### Dataset content ###
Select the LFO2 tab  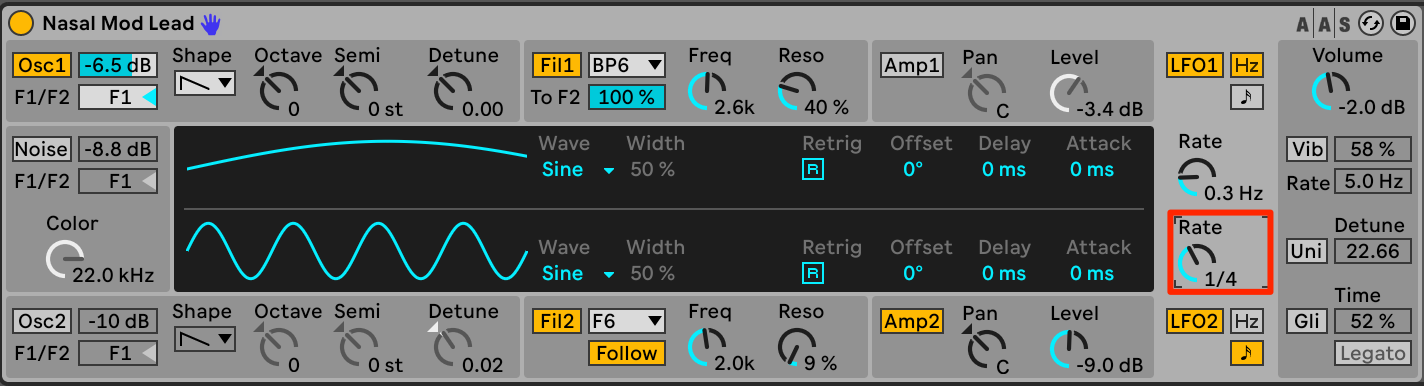click(x=1195, y=321)
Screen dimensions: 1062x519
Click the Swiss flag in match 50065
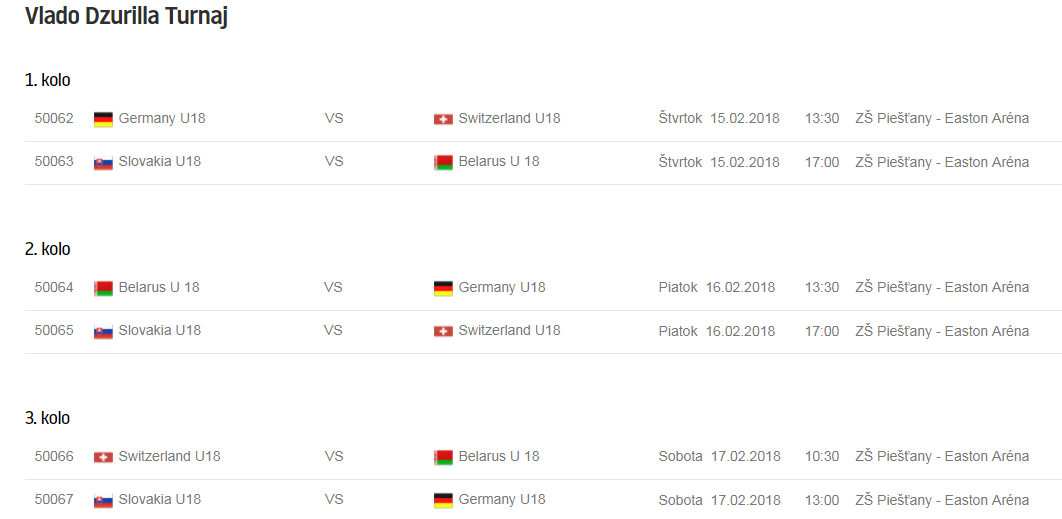(x=443, y=331)
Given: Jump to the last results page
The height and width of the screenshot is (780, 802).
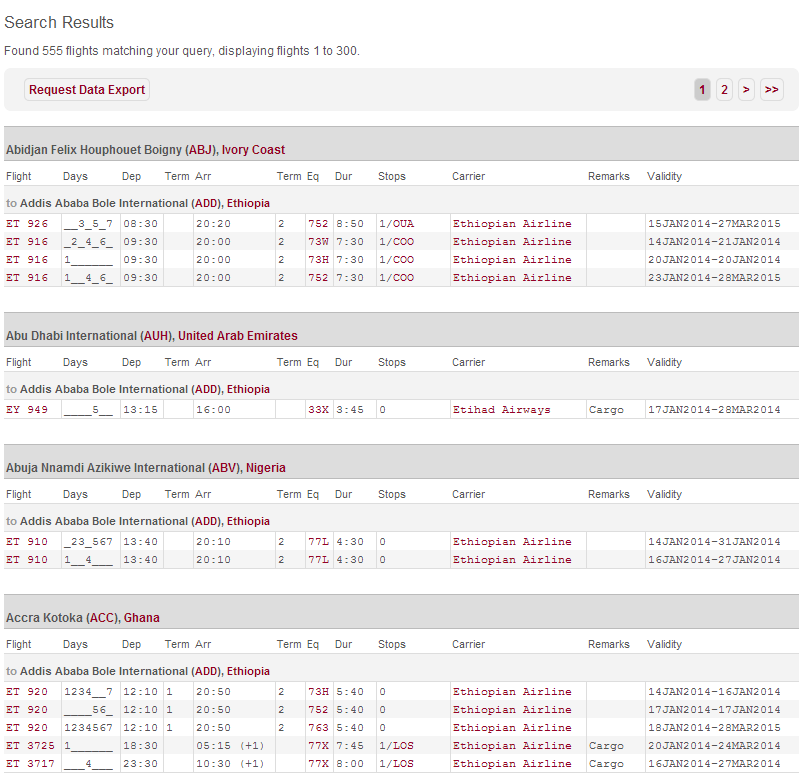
###
Exercise aim
Produce an exact copy of the lines from the line containing "Screen dimensions: 1062x519" through the last line of the records, with no pictures and no other text.

Task answer
Screen dimensions: 1062x519
Click the Swiss flag in match 50065
(x=443, y=331)
Given: Jump to the last results page
The height and width of the screenshot is (780, 802).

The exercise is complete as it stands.